Wireshark-dev: Re: [Wireshark-dev] Wireshark memory handling
From: Guy Harris <[email protected]>
Date: Fri, 9 Oct 2009 19:08:08 -0700
On Oct 9, 2009, at 7:43 AM, Jeff Morriss wrote:

One advantage of using memory mapped files instead of swap is that if
your OS is swapping, *everything* is slow.  If only Wireshark is, er,
swapping, only Wireshark is slow.
That depends on the OS's policies for managing main memory - and on  
any policy hints given to the OS by the application.  If, for example,  
when it searches for a page frame to use to satisfy a page fault, it  
uses the same policy when servicing a page fault for a page backed by  
a mapped file and when servicing a page fault for a page backed by  
swap space (an "anonymous" page), the only advantage to memory mapping  
would be
	1) if the file is mapped into multiple process's address spaces (and  
either read-only or not copy-on-write), those processes can share a  
single page frame for a page from the file - but that's not the case  
here, as I understand it;
	2) if the data in anonymous pages is a copy of data from a file,  
memory-mapping the file even in only one process means that you don't  
even temporarily have two copies of the data in memory.

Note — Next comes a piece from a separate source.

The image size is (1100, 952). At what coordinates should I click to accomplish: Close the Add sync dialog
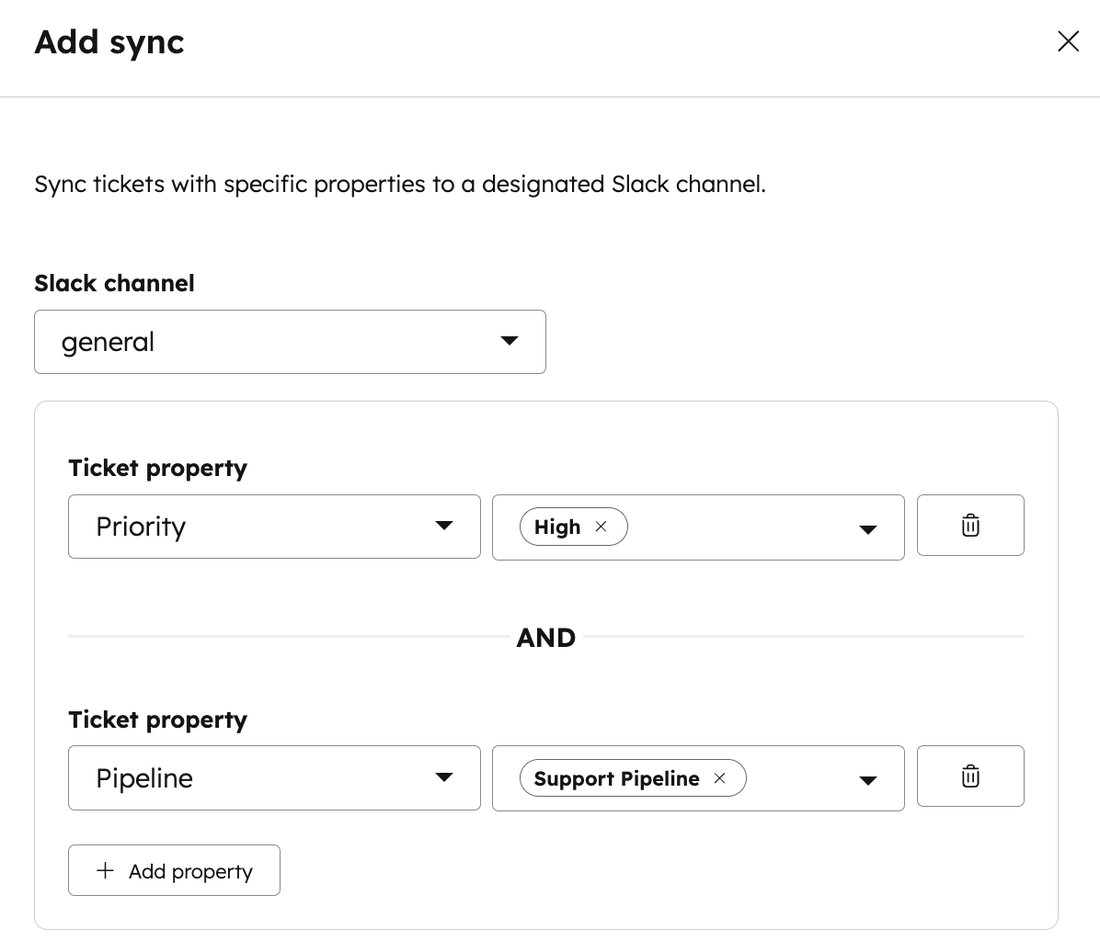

Using memory mapped files would probably help quite a bit with keeping
the UI responsive because only Wireshark's, for example, packet data
would be on disk but the executable pages and "core" memory like the
statistics could be kept in RAM (or at least whatever the OS gives us).
As per my mail to Erlend, the frame data isn't kept in Wireshark's  
address space, although reassembled data is (and frame_data structures  
are, and some or all column text is).
However, if Wireshark reads a large capture file, on many OSes the  
blocks of the file will be brought into the page pool (as, on many  
OSes, the "buffer cache" is implemented atop the page pool, so pages  
being read in with read()/ReadFile() compete for memory with pages  
faulted in - it may even be that a read is done by mapping into the  
kernel's address space the region of the file being read and copying  
from that region into the userland buffer space, so that the actual  
file system reads are done in response to page faults).  *Hopefully*  
the OS will recognize it as sequential access and, at least, not  
completely blow the page cache if the file is big enough (although, if  
you have enough memory that you *don't* blow the page cache, you might  
as well keep the pages in memory; my menagerie of capture files I use  
for Wireshark/tcpdump regression testing for some changes can fit  
entirely in main memory on my machine, so if I run the tests twice in  
a row, the disk hardly does anything).